• Document section:

Deep Analysis — the analytics analogue to deep research

Design of the experimental “deep-analysis” feature for the Auto-Analyst

Apr 24, 2025

Describes the three-step process for deep analysis

Deep research has quickly become a standout feature in search-powered language applications. Companies like Perplexity and OpenAI have both launched this feature, which enables users to create comprehensive research reports from a single query.

That same concept inspired the experimental deep analysis feature in our Auto-Analyst at FireBird Technologies. After trying out deep research, we found that there are three key processes that probably happen under the hood. This how we designed “Deep Analysis”

Ideate: Most users come in with a vague goal like “Why is churn rising?” but that single question can lead down many different paths. Maybe churn is tied to a recent product change. Maybe a competitor just launched something new. Or it could be part of a seasonal trend. A deep analysis has to explore all those possibilities and connect the dots. The ideation step is where the system branches out from the user’s original query to generate related and relevant sub-questions that need to be answered to fully answer the original goal.
Execute: Once we have a list of deep questions, the system needs to figure out how to tackle each one in a efficient manner. This part is all about creating a execution plan. Which agents should take which question? In what order should questions be handled? A well-structured execution plan helps the system avoid getting stuck and reduces chances of repeated answering the same question.
Synthesize: This is the final and most important step. All the answers generated during the execution phase need to come together in a deep analytical report. The report must be well-structured and provides data-driven insights to the user

Each of these steps — ideate, execute, and synthesize — requires its own carefully crafted components. In the next section of this post, I will break down how we designed and built each part.

• Extracted data:
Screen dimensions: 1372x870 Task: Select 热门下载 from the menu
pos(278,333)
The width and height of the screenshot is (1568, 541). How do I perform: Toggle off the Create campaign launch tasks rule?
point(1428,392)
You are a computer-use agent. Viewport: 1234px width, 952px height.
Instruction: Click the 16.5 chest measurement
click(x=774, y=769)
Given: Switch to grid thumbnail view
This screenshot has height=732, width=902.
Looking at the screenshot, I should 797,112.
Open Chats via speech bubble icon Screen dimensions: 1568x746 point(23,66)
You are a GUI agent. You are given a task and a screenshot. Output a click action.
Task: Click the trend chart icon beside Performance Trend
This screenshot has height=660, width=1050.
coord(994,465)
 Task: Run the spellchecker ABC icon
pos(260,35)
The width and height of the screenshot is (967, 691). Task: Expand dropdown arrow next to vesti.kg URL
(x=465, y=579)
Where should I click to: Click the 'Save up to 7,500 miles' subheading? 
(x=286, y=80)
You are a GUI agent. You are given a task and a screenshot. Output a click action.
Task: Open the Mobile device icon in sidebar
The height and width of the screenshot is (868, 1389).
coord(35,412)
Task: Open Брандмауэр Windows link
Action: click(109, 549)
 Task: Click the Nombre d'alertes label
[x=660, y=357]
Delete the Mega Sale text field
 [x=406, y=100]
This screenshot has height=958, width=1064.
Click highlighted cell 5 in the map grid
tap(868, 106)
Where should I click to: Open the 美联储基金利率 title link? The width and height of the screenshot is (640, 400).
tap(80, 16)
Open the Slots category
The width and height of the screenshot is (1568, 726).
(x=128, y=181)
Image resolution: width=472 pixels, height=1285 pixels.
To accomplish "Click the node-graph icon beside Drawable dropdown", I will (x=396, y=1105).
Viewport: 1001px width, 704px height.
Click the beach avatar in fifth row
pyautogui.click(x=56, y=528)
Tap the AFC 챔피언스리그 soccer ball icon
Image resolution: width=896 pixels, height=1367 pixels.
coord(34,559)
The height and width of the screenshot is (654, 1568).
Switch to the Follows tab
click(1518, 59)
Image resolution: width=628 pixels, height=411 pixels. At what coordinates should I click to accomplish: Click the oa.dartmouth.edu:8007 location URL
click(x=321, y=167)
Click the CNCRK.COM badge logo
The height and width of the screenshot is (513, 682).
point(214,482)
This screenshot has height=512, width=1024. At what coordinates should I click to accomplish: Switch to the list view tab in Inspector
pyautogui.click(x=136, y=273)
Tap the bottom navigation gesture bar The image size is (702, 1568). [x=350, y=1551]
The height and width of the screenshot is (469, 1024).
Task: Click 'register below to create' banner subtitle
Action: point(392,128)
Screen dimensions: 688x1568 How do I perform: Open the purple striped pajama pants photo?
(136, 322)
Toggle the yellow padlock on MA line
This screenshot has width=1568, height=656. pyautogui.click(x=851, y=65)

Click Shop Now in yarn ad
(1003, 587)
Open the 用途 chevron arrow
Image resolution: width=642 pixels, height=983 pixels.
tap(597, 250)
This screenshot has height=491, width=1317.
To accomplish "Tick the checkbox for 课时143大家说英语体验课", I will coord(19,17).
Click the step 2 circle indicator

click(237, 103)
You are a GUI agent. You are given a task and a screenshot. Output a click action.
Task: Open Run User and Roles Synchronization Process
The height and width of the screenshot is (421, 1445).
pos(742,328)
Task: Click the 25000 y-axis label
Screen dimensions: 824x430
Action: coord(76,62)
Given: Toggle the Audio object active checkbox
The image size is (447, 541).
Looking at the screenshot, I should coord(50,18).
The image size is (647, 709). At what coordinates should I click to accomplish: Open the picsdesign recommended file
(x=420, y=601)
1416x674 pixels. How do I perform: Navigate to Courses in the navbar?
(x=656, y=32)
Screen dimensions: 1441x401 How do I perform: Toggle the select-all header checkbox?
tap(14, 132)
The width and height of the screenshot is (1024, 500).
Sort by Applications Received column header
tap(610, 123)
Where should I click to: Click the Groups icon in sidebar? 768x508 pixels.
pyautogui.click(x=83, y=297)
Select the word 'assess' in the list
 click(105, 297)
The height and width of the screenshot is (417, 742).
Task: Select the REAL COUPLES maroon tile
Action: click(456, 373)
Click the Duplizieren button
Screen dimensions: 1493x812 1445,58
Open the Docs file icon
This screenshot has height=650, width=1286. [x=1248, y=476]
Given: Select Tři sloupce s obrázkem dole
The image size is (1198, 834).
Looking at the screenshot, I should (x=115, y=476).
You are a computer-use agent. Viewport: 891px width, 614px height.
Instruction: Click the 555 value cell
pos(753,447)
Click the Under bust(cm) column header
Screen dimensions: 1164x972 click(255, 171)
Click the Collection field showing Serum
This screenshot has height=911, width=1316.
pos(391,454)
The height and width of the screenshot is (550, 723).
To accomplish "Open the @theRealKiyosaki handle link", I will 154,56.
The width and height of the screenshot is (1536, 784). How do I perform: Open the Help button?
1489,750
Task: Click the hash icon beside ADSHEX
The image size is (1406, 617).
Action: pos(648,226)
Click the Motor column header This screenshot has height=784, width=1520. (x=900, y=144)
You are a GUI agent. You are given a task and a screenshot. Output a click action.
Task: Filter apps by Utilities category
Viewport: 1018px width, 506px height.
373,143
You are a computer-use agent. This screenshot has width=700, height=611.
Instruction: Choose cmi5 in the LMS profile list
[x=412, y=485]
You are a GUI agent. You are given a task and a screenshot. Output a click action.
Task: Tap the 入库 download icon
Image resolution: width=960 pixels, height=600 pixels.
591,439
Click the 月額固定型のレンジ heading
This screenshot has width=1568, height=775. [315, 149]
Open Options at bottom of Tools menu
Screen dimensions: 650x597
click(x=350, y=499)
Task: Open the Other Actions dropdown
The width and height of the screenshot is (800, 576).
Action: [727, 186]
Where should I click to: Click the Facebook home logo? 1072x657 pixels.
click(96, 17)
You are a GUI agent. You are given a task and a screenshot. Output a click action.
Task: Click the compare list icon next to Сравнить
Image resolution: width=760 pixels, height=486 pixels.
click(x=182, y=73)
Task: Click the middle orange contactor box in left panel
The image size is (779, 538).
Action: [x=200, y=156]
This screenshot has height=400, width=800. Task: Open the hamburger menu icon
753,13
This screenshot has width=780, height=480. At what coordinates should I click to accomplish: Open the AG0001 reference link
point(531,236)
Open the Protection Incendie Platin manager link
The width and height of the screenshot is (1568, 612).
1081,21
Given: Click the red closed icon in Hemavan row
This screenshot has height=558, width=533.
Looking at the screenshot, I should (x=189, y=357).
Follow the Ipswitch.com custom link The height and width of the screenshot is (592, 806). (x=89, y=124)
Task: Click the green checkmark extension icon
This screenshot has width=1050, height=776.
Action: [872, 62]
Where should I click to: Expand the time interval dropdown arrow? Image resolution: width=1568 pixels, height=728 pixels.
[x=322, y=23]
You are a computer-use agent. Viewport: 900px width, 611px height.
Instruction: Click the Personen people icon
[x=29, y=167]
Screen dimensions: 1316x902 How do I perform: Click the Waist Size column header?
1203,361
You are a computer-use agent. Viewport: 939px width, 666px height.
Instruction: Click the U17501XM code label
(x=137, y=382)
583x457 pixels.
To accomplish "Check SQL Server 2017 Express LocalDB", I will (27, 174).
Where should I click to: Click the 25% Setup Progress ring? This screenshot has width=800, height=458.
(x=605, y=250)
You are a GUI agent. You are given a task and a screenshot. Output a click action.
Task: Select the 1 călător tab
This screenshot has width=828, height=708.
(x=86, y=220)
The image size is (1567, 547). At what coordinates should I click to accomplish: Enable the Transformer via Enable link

• Description of the task: Rewrite the deep analysis post between "That same concept" and "the original goal.", inclusive, substituting "follow-up questions" for "sub-questions". The material has no connection to the deep analysis post.

• Task result:
That same concept inspired the experimental deep analysis feature in our Auto-Analyst at FireBird Technologies. After trying out deep research, we found that there are three key processes that probably happen under the hood. This how we designed “Deep Analysis”

Ideate: Most users come in with a vague goal like “Why is churn rising?” but that single question can lead down many different paths. Maybe churn is tied to a recent product change. Maybe a competitor just launched something new. Or it could be part of a seasonal trend. A deep analysis has to explore all those possibilities and connect the dots. The ideation step is where the system branches out from the user’s original query to generate related and relevant follow-up questions that need to be answered to fully answer the original goal.